Keep calm and carry on…

  • Sometimes customers will get angry, or they won’t understand just how much work you’ve got to do on top of serving them.
  • Just because customers get angry, that doesn’t mean you should.
  • Always keep your voice calm. Always keep your language polite. Always look for a solution to their problem. Always know which manager you can turn to if things feel like they’re getting out of control.
  • Good customer service means never losing control, even if the customers do. Because you’re a professional.

7. Negotiation skills

Do you know about upselling? It’s when a customer is ready to buy and you encourage them to buy even more. Negotiation is the art of persuading the customer they want more than they first thought. Clever negotiation means reading the customer and persuading them to buy just that little bit more – but only if they want to, of course!

Examples of good negotiation in customer service include:

  • Asking if they want to super-size their fast food or coffee
  • Informing them about ‘special of the day’ menu choices they may not have considered
  • Asking if they want dessert or coffee when you clear away their plates at a restaurant

8. There’s always enough time for great customer service.

When you deal with customers every day – and often lots of them – you’ll see they can be slow at times. When it’s their turn to order fast food or drinks, they don’t know what to order and that holds up the queue. Or they want lots of advice from you before making a choice on what they want. Or they get frustrated because the thing they want is out of stock.

  • Even when you can’t deliver fast service, focus on great service.
  • Fast service is important, but if you go too fast you can get sloppy and make mistakes (which is bad customer service, obviously). You can also make the customer angry because they feel you’re not really listening to them.
  • It’s better to take the time to understand what that customer wants and serve them well than it is to ignore their need for help and rush onto the next customer. You have managers and work colleagues to help you if things get really busy or heated. But stay patient and try to help that customer if you can.

9. Presentation skills

While the way you look doesn’t matter so much if you’re serving customers over the phone or online, it really matters if you work in a public place like a supermarket, hotel or restaurant.

It’s not about having model looks or being super-fashionable.
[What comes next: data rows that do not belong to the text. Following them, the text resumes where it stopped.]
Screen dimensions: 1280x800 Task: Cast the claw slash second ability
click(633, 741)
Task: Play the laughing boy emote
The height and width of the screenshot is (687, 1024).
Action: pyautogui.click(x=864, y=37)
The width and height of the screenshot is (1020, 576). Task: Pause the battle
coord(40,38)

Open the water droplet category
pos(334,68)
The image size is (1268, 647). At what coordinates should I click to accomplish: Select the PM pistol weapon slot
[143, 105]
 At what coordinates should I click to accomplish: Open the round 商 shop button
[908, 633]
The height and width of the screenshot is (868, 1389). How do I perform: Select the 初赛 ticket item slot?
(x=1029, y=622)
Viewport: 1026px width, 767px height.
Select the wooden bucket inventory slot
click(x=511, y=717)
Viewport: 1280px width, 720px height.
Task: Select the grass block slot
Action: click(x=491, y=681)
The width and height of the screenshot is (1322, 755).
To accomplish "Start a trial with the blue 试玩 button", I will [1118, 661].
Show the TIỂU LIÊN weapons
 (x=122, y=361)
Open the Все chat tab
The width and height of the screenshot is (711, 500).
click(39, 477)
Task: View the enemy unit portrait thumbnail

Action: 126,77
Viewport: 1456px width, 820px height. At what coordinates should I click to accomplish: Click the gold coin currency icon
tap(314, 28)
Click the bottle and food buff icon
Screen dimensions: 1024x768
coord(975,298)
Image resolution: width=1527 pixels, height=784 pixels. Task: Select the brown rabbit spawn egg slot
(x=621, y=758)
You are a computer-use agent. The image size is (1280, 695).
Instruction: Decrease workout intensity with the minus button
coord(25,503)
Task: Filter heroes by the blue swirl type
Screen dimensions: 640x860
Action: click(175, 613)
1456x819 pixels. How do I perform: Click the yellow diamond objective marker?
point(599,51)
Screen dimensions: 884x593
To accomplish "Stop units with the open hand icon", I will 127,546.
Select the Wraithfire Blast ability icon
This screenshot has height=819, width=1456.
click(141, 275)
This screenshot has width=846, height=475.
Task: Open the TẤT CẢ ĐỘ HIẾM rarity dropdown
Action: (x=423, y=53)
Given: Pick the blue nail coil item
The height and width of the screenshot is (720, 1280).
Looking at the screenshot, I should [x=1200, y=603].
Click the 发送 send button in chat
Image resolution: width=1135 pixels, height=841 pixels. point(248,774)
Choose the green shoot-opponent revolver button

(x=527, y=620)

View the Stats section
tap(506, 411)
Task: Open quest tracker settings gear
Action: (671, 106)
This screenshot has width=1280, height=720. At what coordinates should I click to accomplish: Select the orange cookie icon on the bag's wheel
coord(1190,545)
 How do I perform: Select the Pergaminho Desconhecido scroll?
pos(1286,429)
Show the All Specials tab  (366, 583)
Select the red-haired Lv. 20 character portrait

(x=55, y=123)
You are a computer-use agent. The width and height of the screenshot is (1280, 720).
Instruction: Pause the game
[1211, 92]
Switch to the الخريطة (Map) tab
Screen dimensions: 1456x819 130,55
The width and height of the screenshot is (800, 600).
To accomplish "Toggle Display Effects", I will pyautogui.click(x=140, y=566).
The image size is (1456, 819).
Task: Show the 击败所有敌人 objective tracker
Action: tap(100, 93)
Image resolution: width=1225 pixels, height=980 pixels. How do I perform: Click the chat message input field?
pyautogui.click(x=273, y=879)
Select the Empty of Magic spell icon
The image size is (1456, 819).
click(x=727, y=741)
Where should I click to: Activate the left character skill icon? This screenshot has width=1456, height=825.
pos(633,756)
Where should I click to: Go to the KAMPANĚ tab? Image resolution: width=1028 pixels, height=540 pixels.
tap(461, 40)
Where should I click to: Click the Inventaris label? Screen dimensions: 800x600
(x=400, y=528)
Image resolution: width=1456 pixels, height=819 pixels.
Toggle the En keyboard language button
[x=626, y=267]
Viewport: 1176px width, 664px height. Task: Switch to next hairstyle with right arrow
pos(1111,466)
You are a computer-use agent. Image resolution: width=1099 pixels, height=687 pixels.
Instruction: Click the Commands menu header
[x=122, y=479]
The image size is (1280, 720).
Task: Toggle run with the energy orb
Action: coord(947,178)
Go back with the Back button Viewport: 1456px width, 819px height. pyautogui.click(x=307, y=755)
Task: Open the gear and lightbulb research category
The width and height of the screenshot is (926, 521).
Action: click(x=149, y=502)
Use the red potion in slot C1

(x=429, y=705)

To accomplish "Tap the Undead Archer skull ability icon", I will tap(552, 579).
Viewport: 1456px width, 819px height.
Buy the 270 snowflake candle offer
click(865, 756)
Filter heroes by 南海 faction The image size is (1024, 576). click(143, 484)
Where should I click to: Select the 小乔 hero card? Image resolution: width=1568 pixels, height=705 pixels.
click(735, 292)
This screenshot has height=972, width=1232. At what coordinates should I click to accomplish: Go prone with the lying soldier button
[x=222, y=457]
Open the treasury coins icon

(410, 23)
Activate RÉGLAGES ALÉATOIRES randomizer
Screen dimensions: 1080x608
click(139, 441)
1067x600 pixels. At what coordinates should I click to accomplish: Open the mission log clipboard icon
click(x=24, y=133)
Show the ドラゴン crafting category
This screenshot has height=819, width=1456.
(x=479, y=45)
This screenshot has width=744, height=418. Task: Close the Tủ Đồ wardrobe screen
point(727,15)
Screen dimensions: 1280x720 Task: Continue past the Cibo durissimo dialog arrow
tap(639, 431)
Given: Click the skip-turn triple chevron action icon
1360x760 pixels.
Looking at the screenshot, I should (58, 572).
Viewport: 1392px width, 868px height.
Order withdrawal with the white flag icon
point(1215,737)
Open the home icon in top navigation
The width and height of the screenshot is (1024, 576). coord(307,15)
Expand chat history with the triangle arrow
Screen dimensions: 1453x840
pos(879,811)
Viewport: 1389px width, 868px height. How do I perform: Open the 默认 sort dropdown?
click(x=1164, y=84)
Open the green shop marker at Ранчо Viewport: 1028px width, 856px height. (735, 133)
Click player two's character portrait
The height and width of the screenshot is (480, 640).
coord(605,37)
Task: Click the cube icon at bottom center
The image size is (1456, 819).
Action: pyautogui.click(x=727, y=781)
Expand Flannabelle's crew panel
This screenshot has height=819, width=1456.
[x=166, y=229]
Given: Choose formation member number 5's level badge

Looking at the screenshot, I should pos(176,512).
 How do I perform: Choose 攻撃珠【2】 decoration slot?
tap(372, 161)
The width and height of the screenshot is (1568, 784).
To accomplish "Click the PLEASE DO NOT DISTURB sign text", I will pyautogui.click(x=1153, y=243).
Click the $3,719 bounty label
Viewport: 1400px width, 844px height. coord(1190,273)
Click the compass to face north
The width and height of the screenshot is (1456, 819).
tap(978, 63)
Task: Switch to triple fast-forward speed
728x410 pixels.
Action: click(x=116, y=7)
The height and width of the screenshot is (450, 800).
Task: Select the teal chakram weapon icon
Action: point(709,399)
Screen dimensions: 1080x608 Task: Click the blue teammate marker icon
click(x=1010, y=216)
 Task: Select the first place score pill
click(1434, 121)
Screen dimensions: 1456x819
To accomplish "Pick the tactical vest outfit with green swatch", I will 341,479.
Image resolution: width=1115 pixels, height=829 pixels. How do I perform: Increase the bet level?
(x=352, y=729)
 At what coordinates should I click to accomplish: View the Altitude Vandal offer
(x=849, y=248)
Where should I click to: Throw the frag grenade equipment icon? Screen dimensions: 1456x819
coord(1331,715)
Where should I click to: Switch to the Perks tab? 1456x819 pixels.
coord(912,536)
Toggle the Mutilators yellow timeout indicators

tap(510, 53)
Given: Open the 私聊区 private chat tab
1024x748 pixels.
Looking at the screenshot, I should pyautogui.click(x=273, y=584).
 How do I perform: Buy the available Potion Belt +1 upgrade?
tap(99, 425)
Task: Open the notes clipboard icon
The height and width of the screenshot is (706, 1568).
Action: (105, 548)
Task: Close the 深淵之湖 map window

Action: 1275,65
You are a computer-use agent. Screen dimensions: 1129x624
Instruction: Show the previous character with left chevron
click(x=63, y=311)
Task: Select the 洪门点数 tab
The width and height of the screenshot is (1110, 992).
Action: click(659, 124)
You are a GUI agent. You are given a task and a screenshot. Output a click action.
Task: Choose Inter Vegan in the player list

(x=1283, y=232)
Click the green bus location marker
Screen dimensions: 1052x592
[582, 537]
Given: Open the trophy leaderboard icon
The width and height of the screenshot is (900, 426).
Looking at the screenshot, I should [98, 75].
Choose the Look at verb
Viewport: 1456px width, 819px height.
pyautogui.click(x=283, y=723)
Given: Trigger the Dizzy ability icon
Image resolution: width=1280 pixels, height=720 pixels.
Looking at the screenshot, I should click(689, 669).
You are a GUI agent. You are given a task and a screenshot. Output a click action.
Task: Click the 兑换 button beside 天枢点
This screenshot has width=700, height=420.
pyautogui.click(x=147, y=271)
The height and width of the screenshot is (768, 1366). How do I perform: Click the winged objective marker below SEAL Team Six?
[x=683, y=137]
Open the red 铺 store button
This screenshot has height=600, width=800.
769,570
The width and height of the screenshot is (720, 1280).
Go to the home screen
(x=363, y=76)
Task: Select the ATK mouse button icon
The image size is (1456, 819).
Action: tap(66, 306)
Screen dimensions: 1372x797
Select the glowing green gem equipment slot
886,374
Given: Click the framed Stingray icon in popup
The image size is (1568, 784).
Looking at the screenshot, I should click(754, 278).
It’s about making the customer feel like you take your customer service responsibility seriously, and are professional about your work.

General personal presentation tips:

  • Be clean
  • Be tidy
  • Wear your uniform correctly, if you’re expected to wear one
  • Stay in line with health guidelines if you need to (e.g. on a cheese deli counter you may be required to wear provided gloves to handle food).

Customer service skills are often something you can start learning in your first job – but they are important for every kind of job where you meet or work with people, all the way up to manager jobs or starting your own business.

Value the skills you have, develop them as much as you can, and employers will value them too!